Based on a date value included within this table, the data may apply to one of N output columns in my report format. Each of N columns represents data for a month, and for now, N will be 6 (months). The trick is that I have to cross-check between *each* N and N+1 to see if there is a change in certain data elements before the entire report "row" gets included. If there are no changes in the elements between all months, I am not insterested in the row. In the example below, the Blah row qualifies because tow adjacent months contained a difference. The More blah row also qualifies because one month changes in a future month.
Blah blah A,B,C A,X,Y More blah R,V,S
Essentially I am trying to take a vertical store of data and turn it horizontal. Usually I approach this with dynamic views (i.e. one (select a,b,c from table) statement per report column), and then select my final set of data from the various views. In this case the number of columns will likely be variable. Plus I would have to use outer joins between each dynamic view - the processing costs would be prohibitive.

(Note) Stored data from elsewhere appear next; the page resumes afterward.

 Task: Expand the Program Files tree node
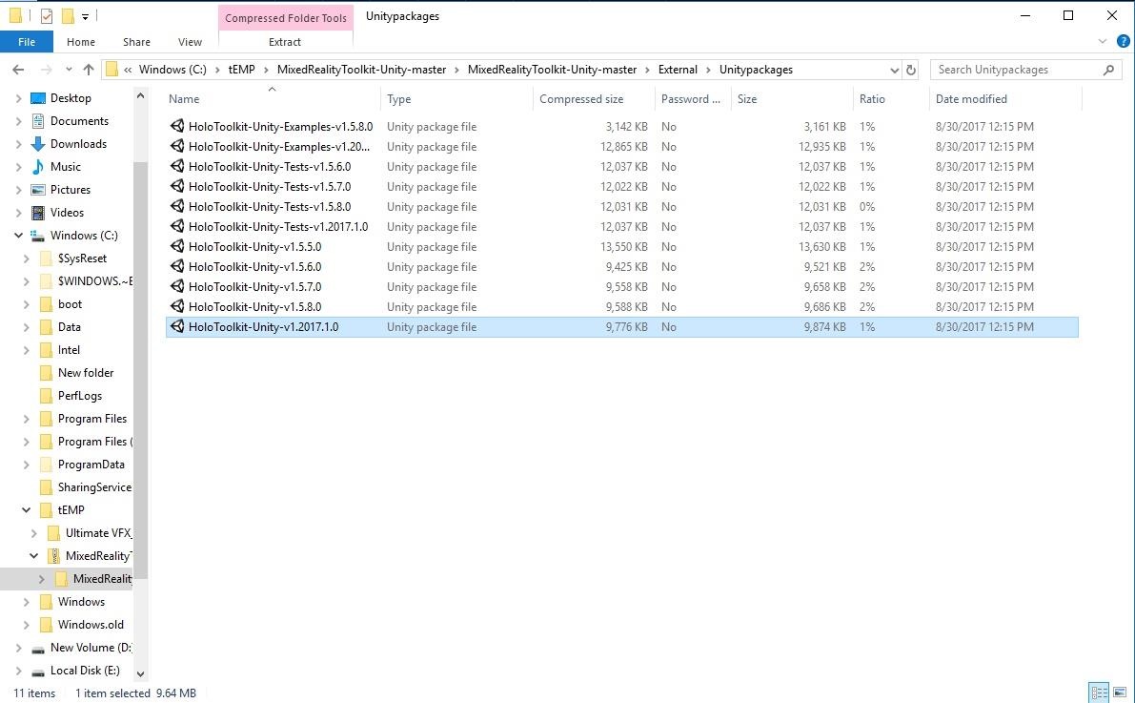click(26, 419)
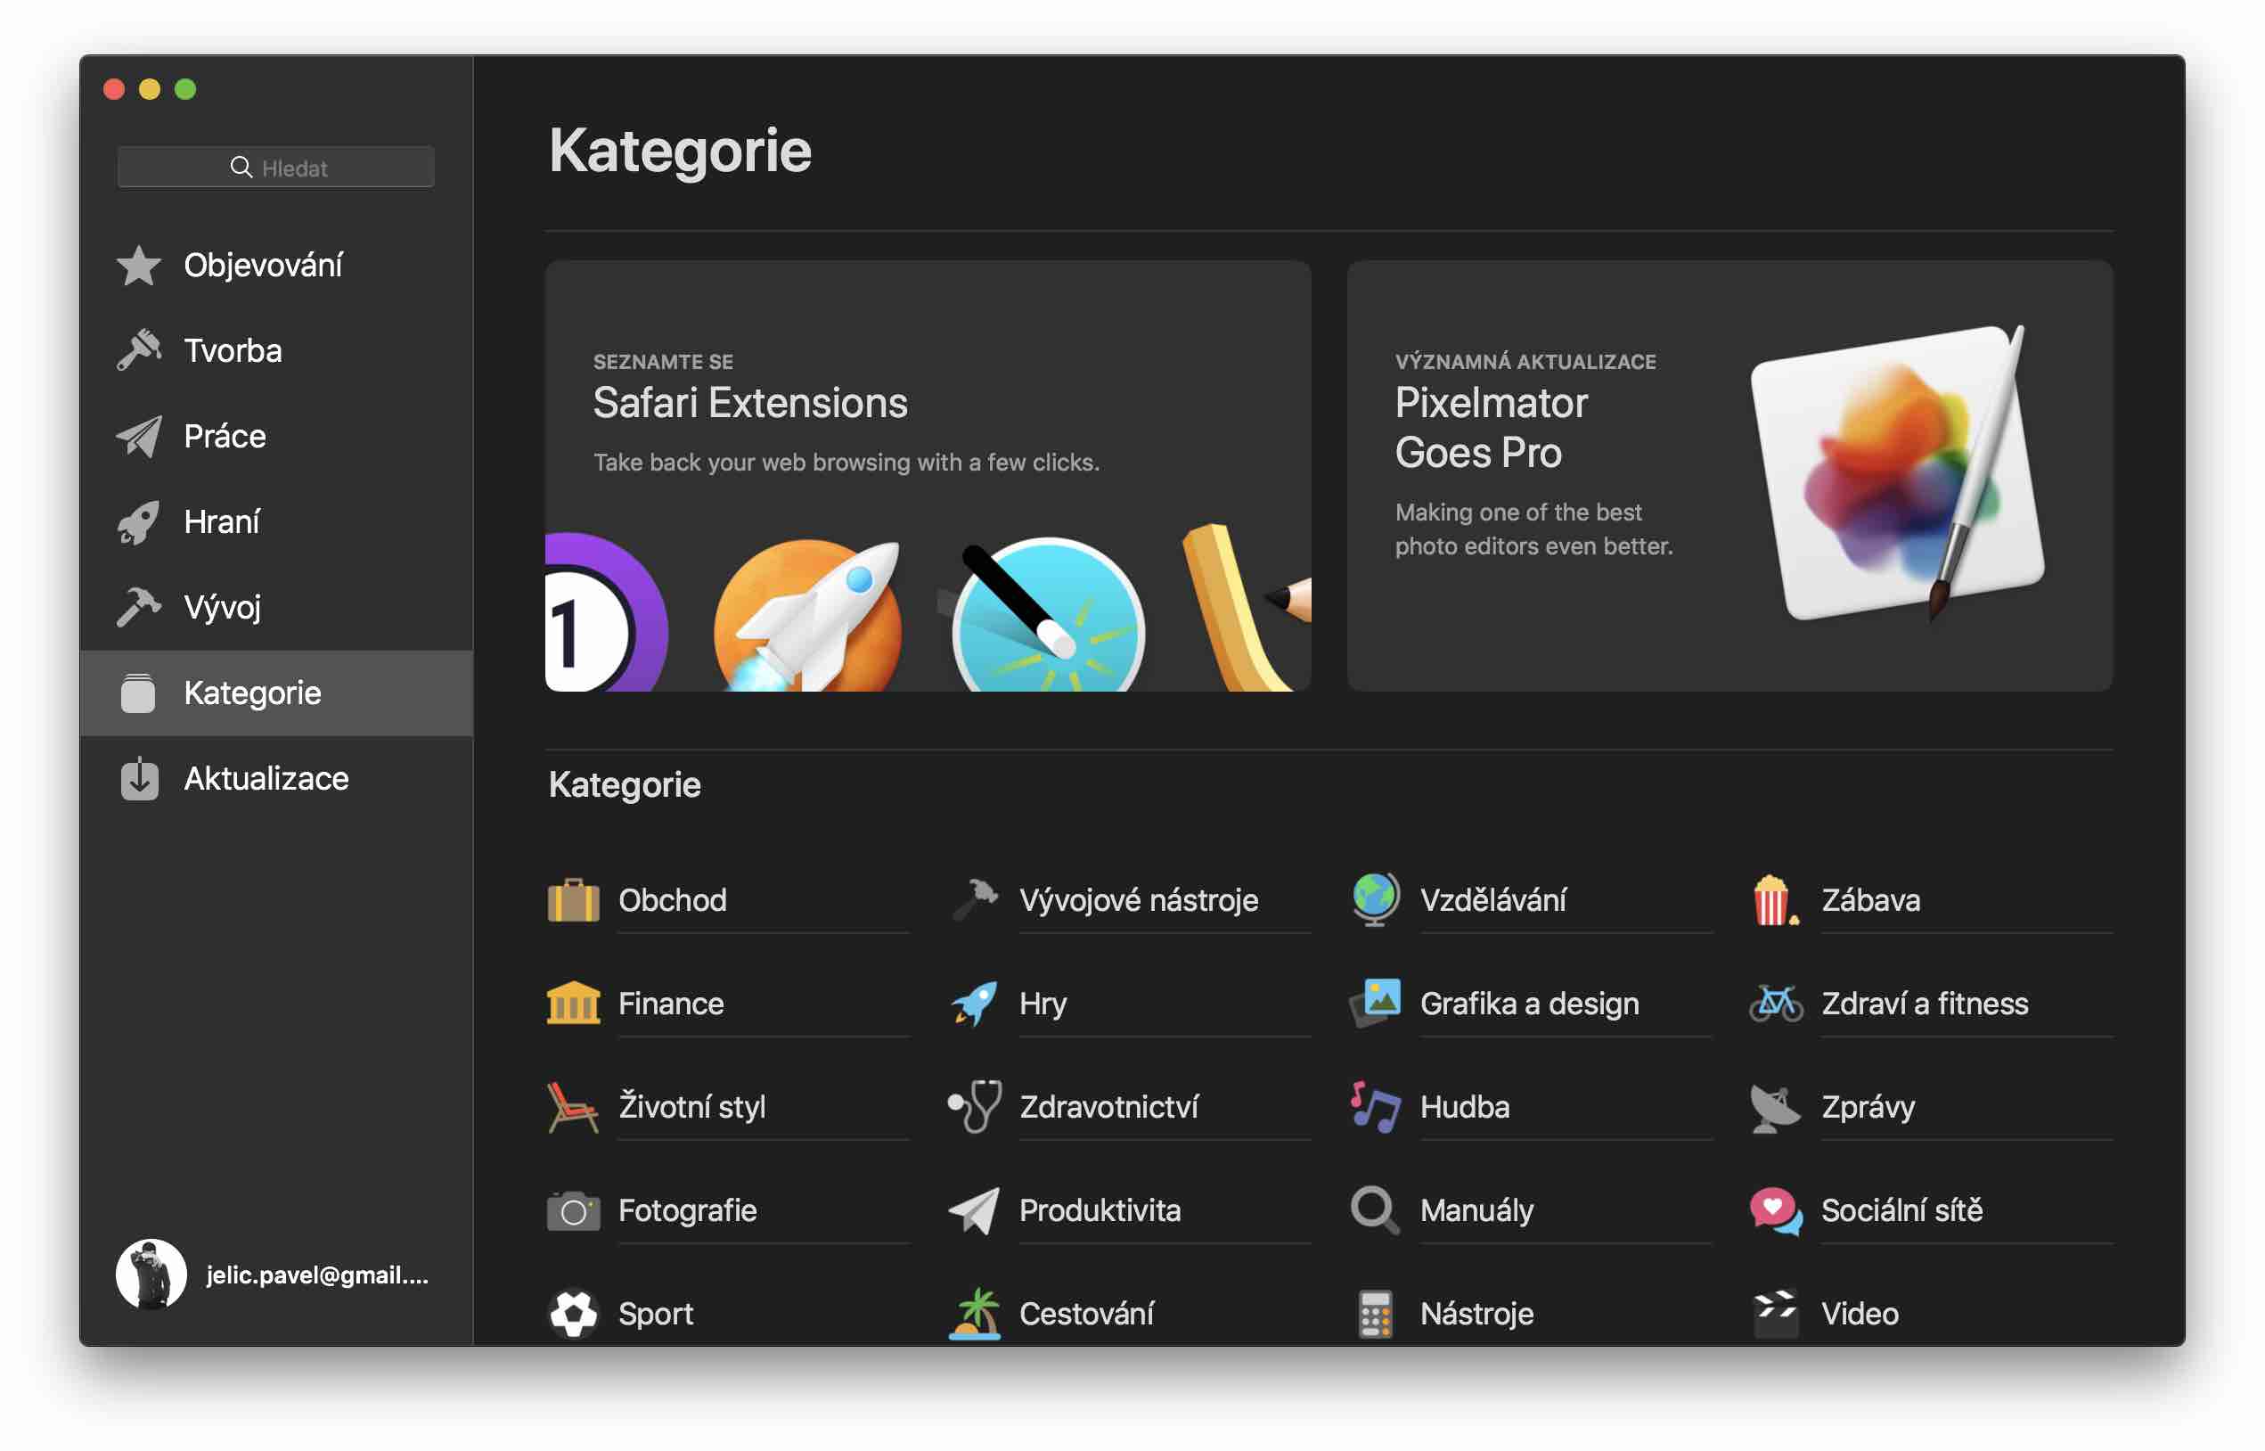This screenshot has height=1451, width=2265.
Task: Select the Vývoj hammer icon
Action: pos(139,608)
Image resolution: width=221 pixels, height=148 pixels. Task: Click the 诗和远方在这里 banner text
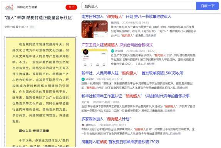(27, 7)
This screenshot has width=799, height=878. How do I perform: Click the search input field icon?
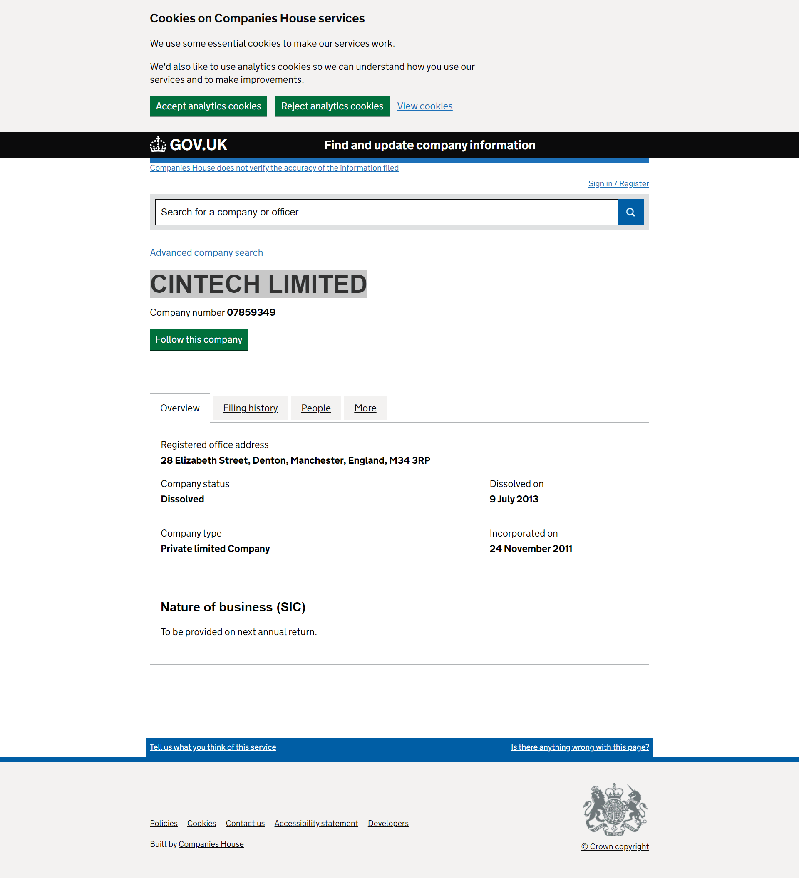point(630,212)
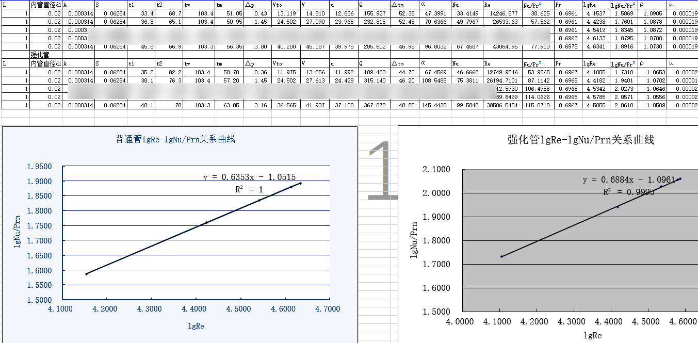Select the lgRe axis title in 普通管 chart
Viewport: 698px width, 343px height.
pos(196,326)
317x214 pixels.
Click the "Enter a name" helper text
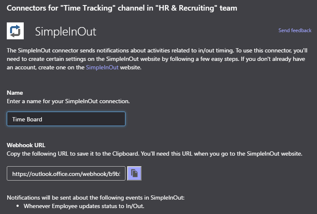coord(68,101)
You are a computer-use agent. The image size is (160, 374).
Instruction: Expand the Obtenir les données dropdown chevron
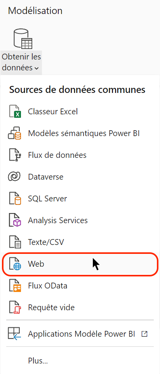[36, 68]
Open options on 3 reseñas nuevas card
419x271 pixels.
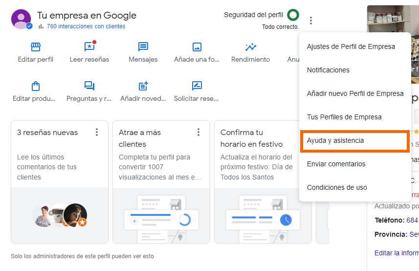[97, 132]
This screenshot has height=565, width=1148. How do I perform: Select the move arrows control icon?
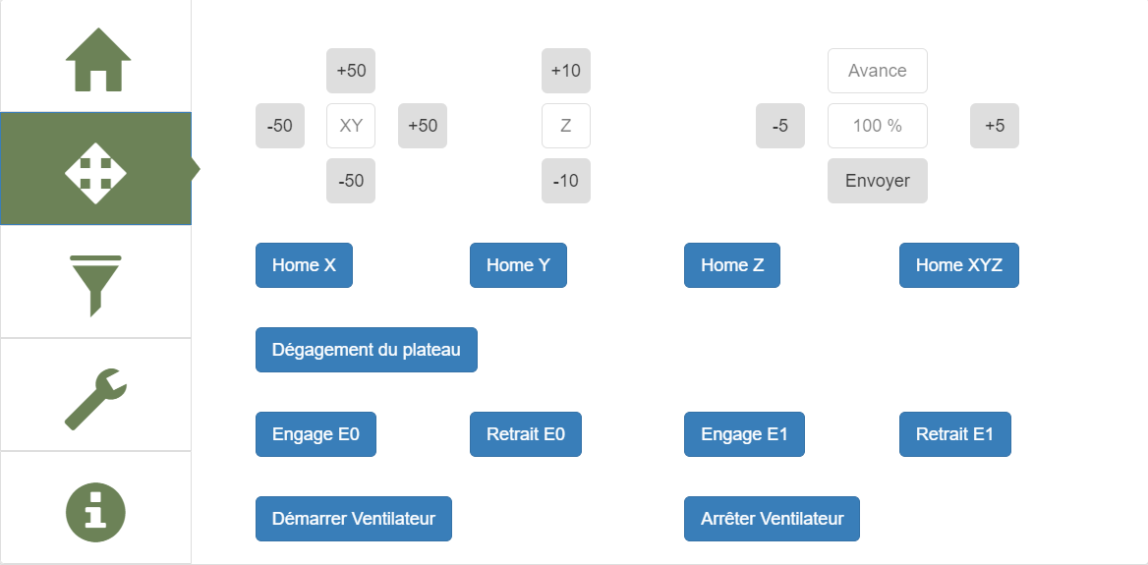[95, 170]
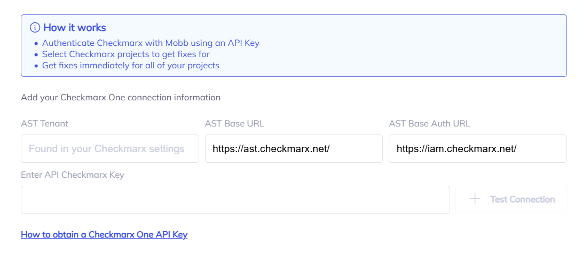Click the bullet dot before Select Checkmarx projects
The image size is (583, 253).
36,55
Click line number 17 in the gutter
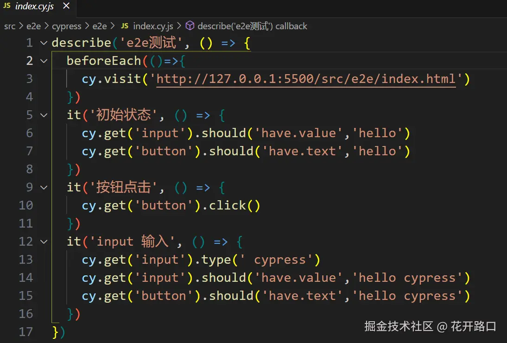 pyautogui.click(x=25, y=332)
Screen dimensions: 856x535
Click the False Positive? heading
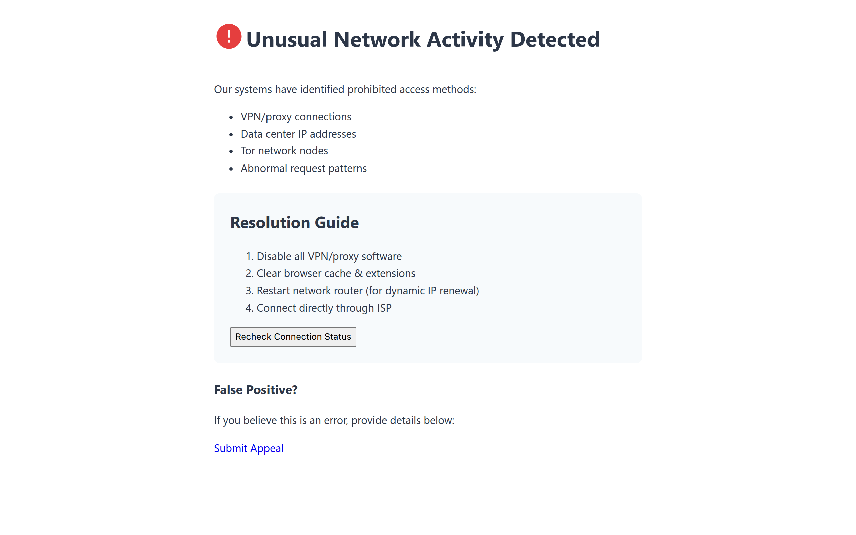pos(255,390)
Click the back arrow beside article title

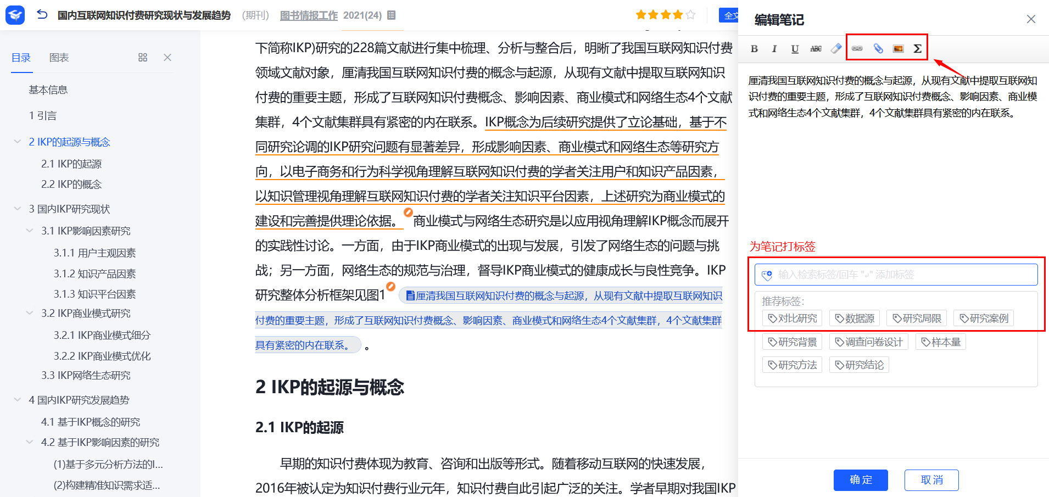tap(42, 15)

I could hard-code (uhg) a table structure with N (6) months and load it up programatically, but I would have to recode things every time the user decided on a new date range. I also am limited in bringing back extra rows and massaging it in the presentation layer, as the user needs to be able to save off this data in a spreadsheet (Yes, they still live by spreadsheets). So basically the return set must be in "final" format.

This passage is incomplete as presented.